Photo of Dr Kate Holmes

Dr Kate Holmes

Postdoctoral Research Associate

I am a Postdoctoral Research Associate on the AHRC funded Theatre and Visual Culture in the Long Nineteenth Century research project (collaboratively run with the University of Warwick). I joined the department as a staff member in 2018 after being awarded my PhD from the University in 2017.

My research is into the history of popular performance forms such as international circus, American vaudeville and British variety - focusing particularly on the celebrity of aerialists. I am interested in the embodied experience of being an audience member and have considered how spatial practices, kinaesthetic theory and female physical culture movements contributed to the meaning made by performance. As part of this research project I am extending my interest in audiences and spectacle, looking at entertainments such as pleasure gardens.
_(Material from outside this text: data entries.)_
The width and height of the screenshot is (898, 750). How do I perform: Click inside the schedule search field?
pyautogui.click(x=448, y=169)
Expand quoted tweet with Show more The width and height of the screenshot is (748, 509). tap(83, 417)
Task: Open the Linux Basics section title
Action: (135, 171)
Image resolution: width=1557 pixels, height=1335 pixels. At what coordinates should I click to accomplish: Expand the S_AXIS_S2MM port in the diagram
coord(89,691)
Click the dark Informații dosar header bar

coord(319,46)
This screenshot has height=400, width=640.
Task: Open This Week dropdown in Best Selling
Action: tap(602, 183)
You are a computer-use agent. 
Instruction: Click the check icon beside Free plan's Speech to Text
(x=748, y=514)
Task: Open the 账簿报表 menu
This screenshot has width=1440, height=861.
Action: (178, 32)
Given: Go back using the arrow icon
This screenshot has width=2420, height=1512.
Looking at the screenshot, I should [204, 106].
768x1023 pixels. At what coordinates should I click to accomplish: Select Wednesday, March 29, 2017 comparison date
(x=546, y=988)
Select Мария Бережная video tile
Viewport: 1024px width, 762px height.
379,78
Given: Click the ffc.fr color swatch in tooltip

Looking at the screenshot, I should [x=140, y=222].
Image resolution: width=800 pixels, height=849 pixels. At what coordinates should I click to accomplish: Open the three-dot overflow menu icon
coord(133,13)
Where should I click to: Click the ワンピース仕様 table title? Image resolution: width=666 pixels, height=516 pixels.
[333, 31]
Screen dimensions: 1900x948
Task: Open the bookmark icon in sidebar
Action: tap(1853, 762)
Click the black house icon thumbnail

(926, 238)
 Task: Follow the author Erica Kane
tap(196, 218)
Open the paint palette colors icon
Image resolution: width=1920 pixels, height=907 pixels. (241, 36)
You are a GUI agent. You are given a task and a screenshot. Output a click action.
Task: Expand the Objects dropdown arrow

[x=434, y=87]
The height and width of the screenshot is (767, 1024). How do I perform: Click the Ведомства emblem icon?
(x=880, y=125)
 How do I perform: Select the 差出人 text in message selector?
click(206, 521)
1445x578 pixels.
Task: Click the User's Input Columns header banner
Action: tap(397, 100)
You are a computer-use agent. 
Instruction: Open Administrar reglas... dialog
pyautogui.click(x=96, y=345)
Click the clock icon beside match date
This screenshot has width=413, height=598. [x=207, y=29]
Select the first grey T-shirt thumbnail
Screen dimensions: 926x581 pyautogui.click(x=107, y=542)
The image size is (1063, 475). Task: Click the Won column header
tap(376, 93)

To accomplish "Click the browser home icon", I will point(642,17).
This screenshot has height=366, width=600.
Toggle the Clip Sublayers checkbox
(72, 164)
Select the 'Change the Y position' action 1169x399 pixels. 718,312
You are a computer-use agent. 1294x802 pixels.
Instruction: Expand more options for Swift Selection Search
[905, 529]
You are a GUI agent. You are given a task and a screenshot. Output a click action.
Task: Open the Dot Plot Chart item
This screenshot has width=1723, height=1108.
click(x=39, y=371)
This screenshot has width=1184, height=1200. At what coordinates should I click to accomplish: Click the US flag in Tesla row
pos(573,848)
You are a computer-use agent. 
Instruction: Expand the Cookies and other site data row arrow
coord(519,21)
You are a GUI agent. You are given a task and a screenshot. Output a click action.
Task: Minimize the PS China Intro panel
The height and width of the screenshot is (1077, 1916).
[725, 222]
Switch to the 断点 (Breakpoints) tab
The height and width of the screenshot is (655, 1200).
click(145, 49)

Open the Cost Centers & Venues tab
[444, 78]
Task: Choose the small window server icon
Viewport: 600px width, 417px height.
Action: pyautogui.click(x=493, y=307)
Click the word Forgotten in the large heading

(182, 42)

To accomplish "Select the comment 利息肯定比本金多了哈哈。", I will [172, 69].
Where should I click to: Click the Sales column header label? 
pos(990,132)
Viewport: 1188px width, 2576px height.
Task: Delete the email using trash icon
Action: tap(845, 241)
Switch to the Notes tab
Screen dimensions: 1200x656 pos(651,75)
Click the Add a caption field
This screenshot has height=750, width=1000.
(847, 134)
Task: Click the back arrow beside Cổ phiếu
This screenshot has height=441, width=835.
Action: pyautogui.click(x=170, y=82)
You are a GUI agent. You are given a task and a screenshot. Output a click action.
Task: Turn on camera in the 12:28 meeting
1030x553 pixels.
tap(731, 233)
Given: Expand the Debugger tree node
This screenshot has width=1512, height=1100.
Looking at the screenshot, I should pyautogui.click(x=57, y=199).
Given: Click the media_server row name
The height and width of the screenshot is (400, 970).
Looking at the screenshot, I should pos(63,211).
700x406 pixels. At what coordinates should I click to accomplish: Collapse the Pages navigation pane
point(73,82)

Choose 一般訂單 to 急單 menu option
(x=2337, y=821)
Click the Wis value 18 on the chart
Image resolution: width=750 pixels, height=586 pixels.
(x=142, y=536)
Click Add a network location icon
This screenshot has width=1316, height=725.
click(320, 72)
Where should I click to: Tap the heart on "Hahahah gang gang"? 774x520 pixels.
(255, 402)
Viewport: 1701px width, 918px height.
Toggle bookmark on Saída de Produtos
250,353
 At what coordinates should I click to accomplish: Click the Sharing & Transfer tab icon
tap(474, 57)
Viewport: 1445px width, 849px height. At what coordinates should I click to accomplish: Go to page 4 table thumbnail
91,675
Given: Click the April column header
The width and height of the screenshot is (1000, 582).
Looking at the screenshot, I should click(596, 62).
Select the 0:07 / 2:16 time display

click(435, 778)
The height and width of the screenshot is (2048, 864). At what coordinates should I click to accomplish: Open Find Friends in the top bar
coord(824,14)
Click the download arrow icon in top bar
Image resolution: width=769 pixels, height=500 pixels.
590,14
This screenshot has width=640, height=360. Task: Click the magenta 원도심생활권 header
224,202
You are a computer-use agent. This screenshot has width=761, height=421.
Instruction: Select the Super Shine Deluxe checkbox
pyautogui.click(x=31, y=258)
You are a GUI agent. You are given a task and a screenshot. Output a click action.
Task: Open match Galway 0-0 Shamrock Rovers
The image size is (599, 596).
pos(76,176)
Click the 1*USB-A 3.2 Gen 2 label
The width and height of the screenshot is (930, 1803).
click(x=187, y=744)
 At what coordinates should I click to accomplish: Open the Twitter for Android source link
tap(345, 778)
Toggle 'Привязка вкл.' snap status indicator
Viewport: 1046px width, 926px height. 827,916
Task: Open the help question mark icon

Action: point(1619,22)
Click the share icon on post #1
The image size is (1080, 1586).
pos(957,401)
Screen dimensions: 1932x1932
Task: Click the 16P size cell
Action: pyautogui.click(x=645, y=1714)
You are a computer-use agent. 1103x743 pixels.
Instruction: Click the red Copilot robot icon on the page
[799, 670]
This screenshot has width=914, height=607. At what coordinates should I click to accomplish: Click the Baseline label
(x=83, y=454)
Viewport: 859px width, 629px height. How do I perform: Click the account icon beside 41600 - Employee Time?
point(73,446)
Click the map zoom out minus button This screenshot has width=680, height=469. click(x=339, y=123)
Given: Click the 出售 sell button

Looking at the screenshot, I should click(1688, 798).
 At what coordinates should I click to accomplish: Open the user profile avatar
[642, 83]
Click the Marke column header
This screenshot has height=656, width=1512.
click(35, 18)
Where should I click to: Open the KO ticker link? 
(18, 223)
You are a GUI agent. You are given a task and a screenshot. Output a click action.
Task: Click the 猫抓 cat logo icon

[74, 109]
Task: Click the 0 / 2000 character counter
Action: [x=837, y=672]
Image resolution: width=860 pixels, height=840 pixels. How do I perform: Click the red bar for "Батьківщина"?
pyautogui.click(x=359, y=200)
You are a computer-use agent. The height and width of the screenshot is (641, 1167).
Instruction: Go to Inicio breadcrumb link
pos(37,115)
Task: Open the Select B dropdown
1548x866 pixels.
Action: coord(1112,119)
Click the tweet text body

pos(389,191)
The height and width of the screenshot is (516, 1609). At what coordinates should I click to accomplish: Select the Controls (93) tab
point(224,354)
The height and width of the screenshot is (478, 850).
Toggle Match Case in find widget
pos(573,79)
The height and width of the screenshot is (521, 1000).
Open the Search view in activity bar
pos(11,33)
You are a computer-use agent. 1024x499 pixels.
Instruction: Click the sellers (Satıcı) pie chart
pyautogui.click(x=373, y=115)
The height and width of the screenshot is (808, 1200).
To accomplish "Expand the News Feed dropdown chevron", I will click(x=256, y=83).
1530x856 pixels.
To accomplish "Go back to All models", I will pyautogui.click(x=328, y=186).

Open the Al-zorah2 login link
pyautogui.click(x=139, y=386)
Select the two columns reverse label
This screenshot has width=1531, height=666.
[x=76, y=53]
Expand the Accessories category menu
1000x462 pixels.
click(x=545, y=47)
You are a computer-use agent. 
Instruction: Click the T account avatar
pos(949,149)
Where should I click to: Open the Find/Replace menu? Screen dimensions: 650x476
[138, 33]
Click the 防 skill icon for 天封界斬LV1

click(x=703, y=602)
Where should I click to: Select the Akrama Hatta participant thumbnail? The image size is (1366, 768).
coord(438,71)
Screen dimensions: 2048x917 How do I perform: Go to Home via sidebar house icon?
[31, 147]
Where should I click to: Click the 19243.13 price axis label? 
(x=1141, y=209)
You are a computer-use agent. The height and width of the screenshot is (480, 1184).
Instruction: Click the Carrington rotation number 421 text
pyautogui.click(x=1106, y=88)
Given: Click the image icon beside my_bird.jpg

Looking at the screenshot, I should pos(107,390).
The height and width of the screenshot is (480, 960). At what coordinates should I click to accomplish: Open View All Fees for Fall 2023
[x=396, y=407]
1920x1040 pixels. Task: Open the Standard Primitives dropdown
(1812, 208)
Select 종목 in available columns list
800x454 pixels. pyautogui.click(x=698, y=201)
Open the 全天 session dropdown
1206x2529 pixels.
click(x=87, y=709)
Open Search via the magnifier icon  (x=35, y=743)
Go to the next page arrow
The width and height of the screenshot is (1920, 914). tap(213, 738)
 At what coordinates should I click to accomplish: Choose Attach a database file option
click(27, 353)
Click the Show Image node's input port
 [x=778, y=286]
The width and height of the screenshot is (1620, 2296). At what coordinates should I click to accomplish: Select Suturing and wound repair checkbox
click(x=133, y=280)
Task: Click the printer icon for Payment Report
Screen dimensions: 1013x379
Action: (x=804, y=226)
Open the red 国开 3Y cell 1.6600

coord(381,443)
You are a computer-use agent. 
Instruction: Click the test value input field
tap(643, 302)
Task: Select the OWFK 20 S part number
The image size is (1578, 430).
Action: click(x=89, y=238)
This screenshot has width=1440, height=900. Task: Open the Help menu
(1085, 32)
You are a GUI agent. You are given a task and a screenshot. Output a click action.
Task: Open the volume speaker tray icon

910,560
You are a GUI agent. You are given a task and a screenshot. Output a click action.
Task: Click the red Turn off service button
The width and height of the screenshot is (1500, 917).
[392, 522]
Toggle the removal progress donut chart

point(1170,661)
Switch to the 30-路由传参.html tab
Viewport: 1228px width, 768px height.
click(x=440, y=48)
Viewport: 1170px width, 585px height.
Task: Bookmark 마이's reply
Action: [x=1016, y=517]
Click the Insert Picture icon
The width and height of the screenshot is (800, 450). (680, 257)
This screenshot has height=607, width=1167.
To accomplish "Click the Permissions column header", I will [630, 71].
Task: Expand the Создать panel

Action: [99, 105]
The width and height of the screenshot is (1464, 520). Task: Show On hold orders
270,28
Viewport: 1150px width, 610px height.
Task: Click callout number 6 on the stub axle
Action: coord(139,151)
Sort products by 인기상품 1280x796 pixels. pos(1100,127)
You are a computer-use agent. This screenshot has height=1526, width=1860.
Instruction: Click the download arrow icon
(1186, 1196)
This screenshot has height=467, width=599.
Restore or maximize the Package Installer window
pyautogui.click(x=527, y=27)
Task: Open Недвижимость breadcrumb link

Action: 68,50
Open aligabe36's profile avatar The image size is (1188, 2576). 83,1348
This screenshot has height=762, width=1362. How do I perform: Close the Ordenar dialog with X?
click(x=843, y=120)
External impact and engagement

I have been involved in various activities related to impact and public engagement as part of my own and other people’s projects.

Recent research-led activities related to the current AHRC project I am working on, my own research and circus history more generally include:

Theatre & Visual Culture in the Long Ninteenth Century

  • July 2019: ‘Exhibition White Space’, Different Stages Bristol Showcase, organised by Central School of Speech and Drama

Aerial & Circus research

  • Oct 2017: ‘The Risk in Showmanship’ & ‘Timeless Circus?’, both: Circus City Festival, Bristol.

Circus History

Biography

I graduated with a BA in Drama from Exeter in 2000 and spent 10 years working in marketing whilst pursuing my amateur aerial practice. My interest in the relationship between theory and practice led me to undertake an MA in Performance Research at the University of Bristol, before completing an AHRC funded PhD in Drama at Exeter in 2017. In October 2018 I returned to the Drama department as a Postdoctoral Research Associate on the AHRC funded Theatre and Visual Culture in the Long Nineteenth Century collaborative project with Warwick University.